As a portrait of masculinity, The Royal Hotel is utterly damning; Dolly may be the irredeemable villain of the piece, but even the less overtly sinister men are part of the problem. Matty (Toby Wallace), a brash, jockish twentysomething, enjoys a reciprocated flirtation with Hanna, but things deteriorate after he refuses to take “no” for an answer at the end of a long, boozy night. He eventually relents and leaves in a huff, but for about a minute, the jeopardy of sexual violence is palpable. Then there’s Teeth (James Frecheville), another bar regular who takes a shine to Liv; his propensity for violence never extends to the women, but he is as poisoned by masculinity as the rest of them. The only exception, perhaps, is Baykali Ganambarr’s aboriginal merchant Tommy, who suffers his own indignities among the bar’s mostly white milieu – in his short appearance, we learn Billy has stiffed him out of three months’ pay.

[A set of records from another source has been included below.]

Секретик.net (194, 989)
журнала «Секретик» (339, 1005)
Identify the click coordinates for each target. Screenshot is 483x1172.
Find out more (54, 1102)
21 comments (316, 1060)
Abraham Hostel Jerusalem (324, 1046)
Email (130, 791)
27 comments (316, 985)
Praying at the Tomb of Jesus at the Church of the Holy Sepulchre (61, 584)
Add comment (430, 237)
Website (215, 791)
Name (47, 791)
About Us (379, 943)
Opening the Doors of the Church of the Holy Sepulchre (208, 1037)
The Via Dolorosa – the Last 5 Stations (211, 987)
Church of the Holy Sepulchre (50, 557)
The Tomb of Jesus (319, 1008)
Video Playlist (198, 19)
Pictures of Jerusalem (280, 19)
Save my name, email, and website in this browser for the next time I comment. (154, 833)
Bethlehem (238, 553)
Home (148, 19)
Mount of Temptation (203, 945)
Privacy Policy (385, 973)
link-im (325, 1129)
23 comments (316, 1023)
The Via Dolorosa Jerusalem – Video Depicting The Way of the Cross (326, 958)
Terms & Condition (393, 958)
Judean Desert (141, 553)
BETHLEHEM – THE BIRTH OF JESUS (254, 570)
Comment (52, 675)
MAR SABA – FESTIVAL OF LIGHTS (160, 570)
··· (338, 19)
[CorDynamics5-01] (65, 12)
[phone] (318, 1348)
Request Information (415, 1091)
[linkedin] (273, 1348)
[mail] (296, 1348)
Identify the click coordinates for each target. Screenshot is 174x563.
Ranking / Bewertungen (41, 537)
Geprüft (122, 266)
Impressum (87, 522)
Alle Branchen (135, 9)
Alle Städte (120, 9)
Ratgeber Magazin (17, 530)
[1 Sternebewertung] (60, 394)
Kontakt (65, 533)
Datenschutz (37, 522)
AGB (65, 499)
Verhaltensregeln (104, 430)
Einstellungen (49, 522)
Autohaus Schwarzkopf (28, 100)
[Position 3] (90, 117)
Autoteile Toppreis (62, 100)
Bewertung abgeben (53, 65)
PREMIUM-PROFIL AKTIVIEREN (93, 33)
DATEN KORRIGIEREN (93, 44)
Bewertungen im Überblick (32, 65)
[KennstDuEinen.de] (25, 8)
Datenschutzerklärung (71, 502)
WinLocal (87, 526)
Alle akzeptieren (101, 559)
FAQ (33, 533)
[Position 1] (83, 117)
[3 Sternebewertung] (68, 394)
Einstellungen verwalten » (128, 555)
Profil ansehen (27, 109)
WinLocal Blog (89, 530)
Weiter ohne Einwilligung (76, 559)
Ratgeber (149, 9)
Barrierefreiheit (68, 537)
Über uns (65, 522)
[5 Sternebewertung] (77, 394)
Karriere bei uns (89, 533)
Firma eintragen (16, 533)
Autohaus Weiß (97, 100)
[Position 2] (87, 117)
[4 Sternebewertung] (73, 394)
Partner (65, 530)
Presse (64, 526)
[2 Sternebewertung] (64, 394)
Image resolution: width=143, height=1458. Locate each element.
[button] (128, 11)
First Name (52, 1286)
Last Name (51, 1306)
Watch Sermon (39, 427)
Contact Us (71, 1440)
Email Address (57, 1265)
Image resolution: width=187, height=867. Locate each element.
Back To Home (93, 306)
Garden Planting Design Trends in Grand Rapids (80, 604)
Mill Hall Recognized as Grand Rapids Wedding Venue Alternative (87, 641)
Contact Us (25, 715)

The ethics of depicting sexual assault on screen have been debated at length in recent years. Series like Game of Thrones have come under fire for – so the argument goes – using gratuitous rape scenes as a means of cheap provocation. Even works that tackle sexual assault adultly and progressively, such as 2021’s medieval epic The Last Duel – which dramatised a rape twice, from the point of view of both victim and perpetrator – have faced criticism for depicting it outright; for some people, there is unequivocally no right way to depict rape on screen. It would be reductive to assess The Royal Hotel wholly in light of this discourse, but the idea that a rape scene would have in any way augmented the film’s message is entirely wrong-headed.

Viewers are not idiots. It is unlikely anyone will walk out of The Royal Hotel with any illusions about what the film is saying. If anything, its message is made sharper by the film’s refusal to provide audiences with a “boiling point”. The sexism and intimidation that Hanna and Liv experience at the bar aren’t simply pieces of foreshadowing, a precursor to some greater wrong. They are the wrong. The film isn’t about an act of sexual assault, but about the environments that allow rapists to thrive. And on this, it speaks volumes.